Task statement
It would help if you retyped the data exactly, leaving out the pictures.

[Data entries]
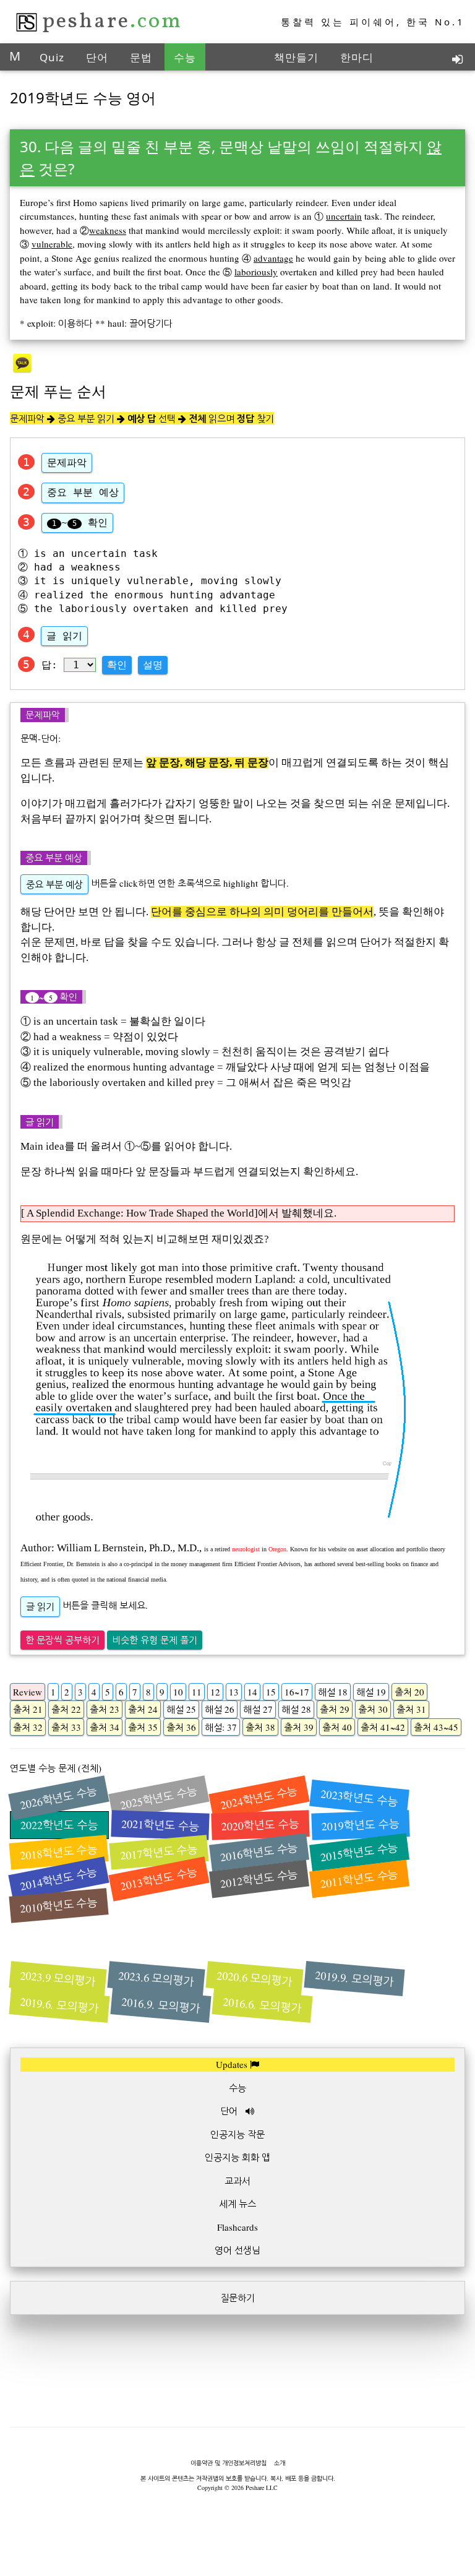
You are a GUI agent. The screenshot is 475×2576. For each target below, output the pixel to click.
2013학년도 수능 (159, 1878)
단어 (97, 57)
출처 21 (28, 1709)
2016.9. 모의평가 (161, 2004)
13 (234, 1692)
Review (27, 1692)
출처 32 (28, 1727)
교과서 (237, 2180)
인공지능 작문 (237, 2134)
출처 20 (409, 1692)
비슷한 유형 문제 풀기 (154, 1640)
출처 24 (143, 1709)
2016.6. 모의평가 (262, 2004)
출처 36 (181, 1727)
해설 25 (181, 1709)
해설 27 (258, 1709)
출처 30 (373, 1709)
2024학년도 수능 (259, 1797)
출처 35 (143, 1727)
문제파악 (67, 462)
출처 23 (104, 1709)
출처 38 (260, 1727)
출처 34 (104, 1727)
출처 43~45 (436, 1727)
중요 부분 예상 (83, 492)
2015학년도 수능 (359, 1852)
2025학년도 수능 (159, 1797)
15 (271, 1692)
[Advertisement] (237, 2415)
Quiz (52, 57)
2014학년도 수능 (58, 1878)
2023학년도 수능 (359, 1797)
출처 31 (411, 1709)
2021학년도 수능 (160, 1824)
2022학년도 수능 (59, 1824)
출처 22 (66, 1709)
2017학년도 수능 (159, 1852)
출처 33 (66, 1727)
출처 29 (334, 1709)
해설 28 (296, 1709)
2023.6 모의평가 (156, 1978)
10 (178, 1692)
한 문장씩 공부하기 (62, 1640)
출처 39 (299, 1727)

Result of the task
You are a GUI agent. The screenshot is 475×2576. For each target below, output the pixel to click.
2013학년도 수능 (159, 1878)
단어 (97, 57)
출처 21 (28, 1709)
2016.9. 모의평가 (161, 2004)
13 (234, 1692)
Review (27, 1692)
출처 32 (28, 1727)
교과서 (237, 2180)
인공지능 작문 (237, 2134)
출처 20 (409, 1692)
비슷한 유형 문제 풀기 (154, 1640)
출처 24 (143, 1709)
2016.6. 모의평가 (262, 2004)
출처 36 (181, 1727)
해설 25 (181, 1709)
해설 27 (258, 1709)
출처 30 (373, 1709)
2024학년도 수능 (259, 1797)
출처 35 (143, 1727)
문제파악 (67, 462)
출처 23 (104, 1709)
출처 38 (260, 1727)
출처 34 (104, 1727)
출처 43~45 (436, 1727)
중요 부분 예상 (83, 492)
2015학년도 수능 (359, 1852)
2025학년도 수능 (159, 1797)
15 (271, 1692)
[Advertisement] (237, 2415)
Quiz (52, 57)
2014학년도 수능 (58, 1878)
2023학년도 수능 (359, 1797)
출처 31 (411, 1709)
2021학년도 수능 (160, 1824)
2022학년도 수능 (59, 1824)
출처 22 (66, 1709)
2017학년도 수능 (159, 1852)
출처 33 (66, 1727)
출처 29 (334, 1709)
해설 28 (296, 1709)
2023.6 모의평가 (156, 1978)
10 (178, 1692)
한 문장씩 공부하기 (62, 1640)
출처 39 (299, 1727)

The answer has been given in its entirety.